ChatGPT can now handle complex tasks on its own, ranging from web searches to building presentations. The new feature pulls together earlier research efforts and gives the chatbot access to a virtual computer environment.

According to OpenAI, ChatGPT now completes tasks by proactively choosing from a toolbox of so-called agentic abilities, running them directly in its own virtual computer. This means users can ask for things like planning and shopping for a breakfast menu, analyzing competitors and creating a presentation, or organizing calendar entries based on current news.

The "ChatGPT agent" is designed to navigate websites, filter results, prompt for logins when needed, execute code, run analyses, and create editable documents like presentations or spreadsheets.

At the core of this update is what OpenAI calls a "unified agentic system." The company says it merges the strengths of earlier tools like "Operator" (for website interaction) and "Deep Research" (for synthesizing information) with ChatGPT's intelligence. Previously, these systems worked separately: Operator couldn't analyze data, and Deep Research couldn't interact with websites. Now, integrating them opens up new use cases.

A toolbox for complex workflows

The ChatGPT agent comes loaded with multiple tools: a visual browser for graphical interfaces, a text-based browser for simpler web queries, a terminal, and direct API access. The AI is supposed to pick the best tool for the job automatically. Via connectors, the agent can also access apps like Gmail or Github.

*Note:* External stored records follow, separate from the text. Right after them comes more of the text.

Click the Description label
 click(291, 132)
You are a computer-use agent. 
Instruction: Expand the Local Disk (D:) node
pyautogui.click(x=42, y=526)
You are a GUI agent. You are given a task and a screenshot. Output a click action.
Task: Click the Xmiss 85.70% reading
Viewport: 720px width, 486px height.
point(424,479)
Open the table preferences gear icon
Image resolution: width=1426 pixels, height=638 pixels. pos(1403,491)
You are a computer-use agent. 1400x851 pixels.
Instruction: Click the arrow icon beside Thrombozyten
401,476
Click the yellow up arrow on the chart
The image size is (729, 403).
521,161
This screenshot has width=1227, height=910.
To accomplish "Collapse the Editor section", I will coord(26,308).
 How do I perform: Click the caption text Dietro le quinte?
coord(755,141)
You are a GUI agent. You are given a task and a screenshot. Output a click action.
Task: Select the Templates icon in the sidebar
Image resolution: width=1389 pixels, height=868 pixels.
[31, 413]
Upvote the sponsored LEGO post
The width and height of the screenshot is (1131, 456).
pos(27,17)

All of this happens in a virtual computer environment that keeps track of context across different tools. OpenAI emphasizes that users always stay in control. The agent asks for permission before taking any action with consequences, and users can interrupt, take over the browser, or stop tasks at any time. The agent will also proactively ask for more details if it needs them to complete a goal.

OpenAI says the underlying model powering the agent achieves new state-of-the-art results in several benchmarks. On "Humanity's Last Exam" (HLE), which tests AI on expert-level questions, the model hits a new high score of 41.6. For the tough math benchmark "FrontierMath," it clocks in at 27.4 percent accuracy.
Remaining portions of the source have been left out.